Business Strategy & Innovation | Economics | Law Policy | Stakeholder Engagement
This course will progress through an overview of the entire resource life cycle for energy and mineral commodities. The geological nature of the resource itself, its role as a commodity, and environmental aspects associated with its development will be considered. Concepts of sustainable resource management, including an emphasis on other related natural resources, such as ground and surface water, will be studied.
This course will be structured around four key elements of the role of a General Manager, applied specifically to the management and leadership tasks inherent in the Resource Sector: understanding business context and environment, providing direction and leadership, establishing priorities and meeting commitments, and leading change and innovation.
This course covers the basics of investment, financial analysis, project finance, and risk pertinent to the resource extraction industries. This includes investment opportunities, fundamentals of cash flow analysis for decision making, risk analysis and project finance, and the relationship between projects and the enterprise.
This course will build on EERL 803 by broadening considerations from strictly financial measures to include integrated financial models, which incorporate socio-economic and environmental considerations essential for decision-making, stakeholder analysis, sustainable development, and negotiation and social license to operate.

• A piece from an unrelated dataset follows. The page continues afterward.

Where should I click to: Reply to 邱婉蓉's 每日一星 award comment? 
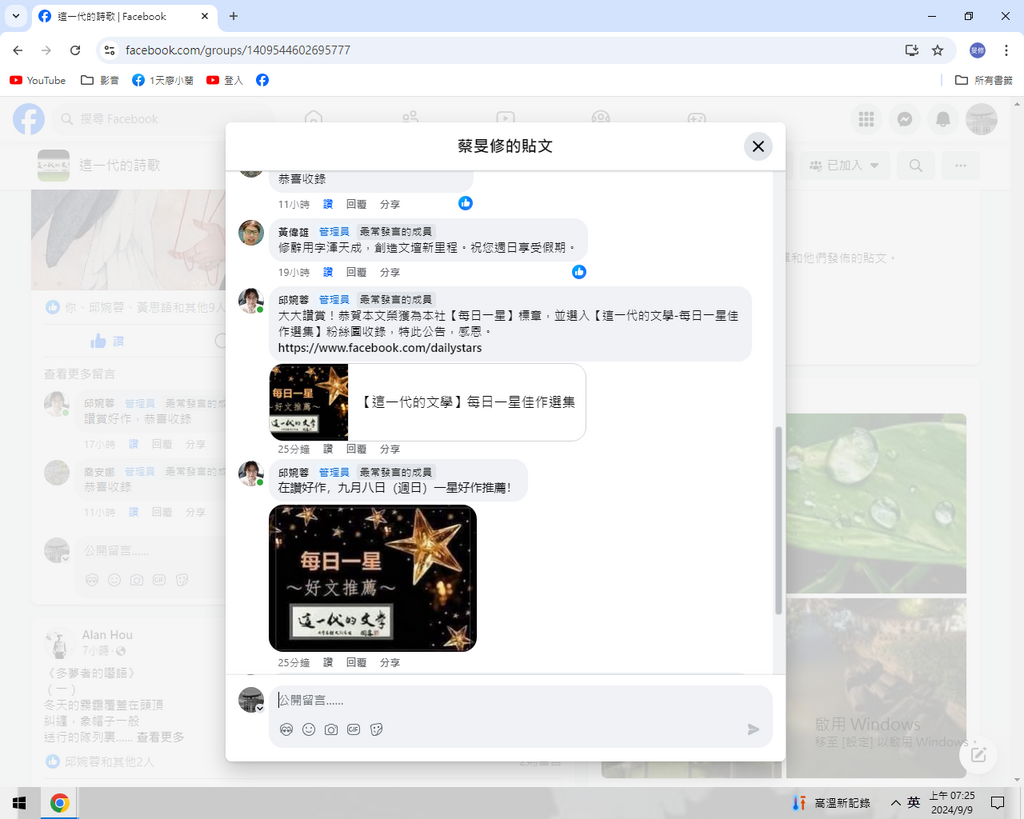356,449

This course focuses on current and emerging legal, policy, and ethical issues at each stage of the resource discovery, acquisition, extraction, and closure process. Students will improve their understanding of land and resource rights; Indigenous rights; corporate governance and social responsibility; climate change, environmental and resource regulation; permitting; community engagement and social license to operate; capital raising and disclosure obligations.

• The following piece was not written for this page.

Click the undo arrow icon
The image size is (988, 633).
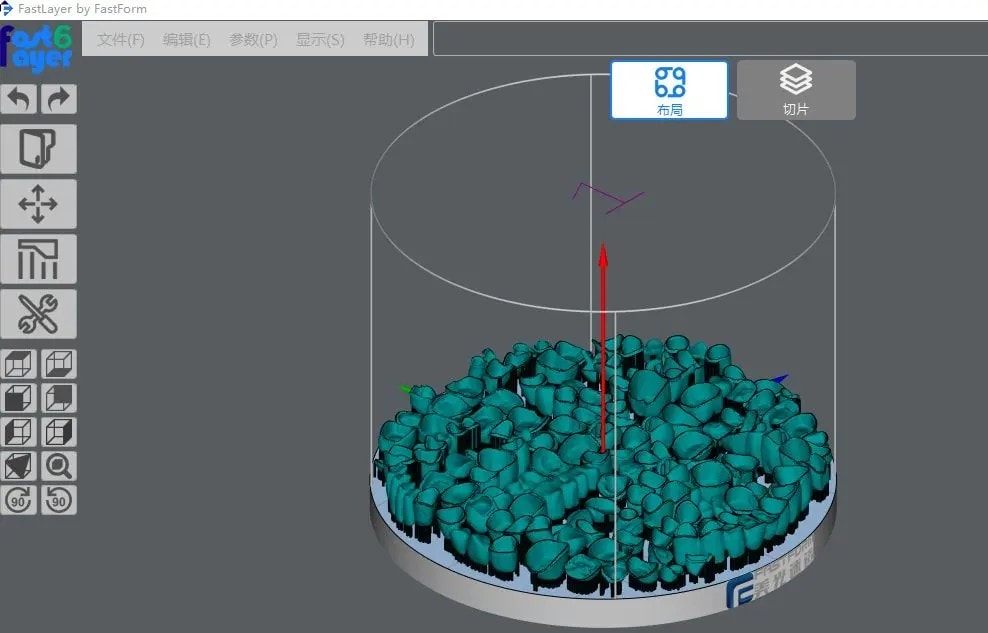tap(19, 99)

This course will address conflict management, leadership, and team building strategies while fostering collaborative efforts and working practically on implementing communication plans. The goal is to develop skills to address a multi-stakeholder business environment in the resource sector.
This course will address the key technological advances that are profoundly affecting the earth resources sector. Design thinking, systems thinking, and futures thinking will be used to examine what technology is, explore the complex industry challenges, and rethink our approach to technology, innovation, and leadership. This course challenges students to reframe their jobs, their relationship to technology, and their approach to leadership and innovation.
Elective Course Descriptions
Take 3 of 4 elective courses where you will examine in-depth the energy or mineral life cycle, take a field-based synthesis course, or explore a topic of interest through a sector-focused project.
This course is an in-depth study of the minerals' life cycle, considering resource aspects of geoscience and engineering, along with social, environmental, business, and economic attributes, in an integrated manner. Both technical and non-technical risk aspects and concepts of sustainability will be considered.
This course is an in-depth study of the energy resources life cycle, including exploration, development, processing, marketing, and transport process. Topics will focus on conventional and unconventional petroleum resources. Resource, business, and economic aspects will be examined in an integrated manner, and technical and non-technical risk will be considered.
This course will provide intensive analysis of a case example that is an actual resource development challenge related to either energy or mineral development, or both. Students will work in teams, as part of a field and/or site visit for approximately one week duration. Field trip fee will apply.
This course provides flexibility for the student to focus on a topic of interest related to the program's content but does not directly address other coursework. A student may bring a pertinent challenge from their work setting or develop a project idea in consultation with the program faculty. All project plans must receive approval from the course professor prior to commencing this course.
The MEERL Online Experience
We design courses to fit your lifestyle with course materials being available 24/7 through our online platform
Recorded lectures can be completed at your desired timing and pace
Live webinars create an interactive environment with the professors and fellow students and makes space for questions, class discussions and networking
Discussion boards promote learning from your fellow classmates and sharing experiences
Are you coming from a non-technical background? We want to ensure that you have the knowledge that you need to succeed throughout the courses in MEERL, so we created a free resource called geology bootcamp. It introduces the fundamental concepts of geological sciences for graduate students entering geology from external programs.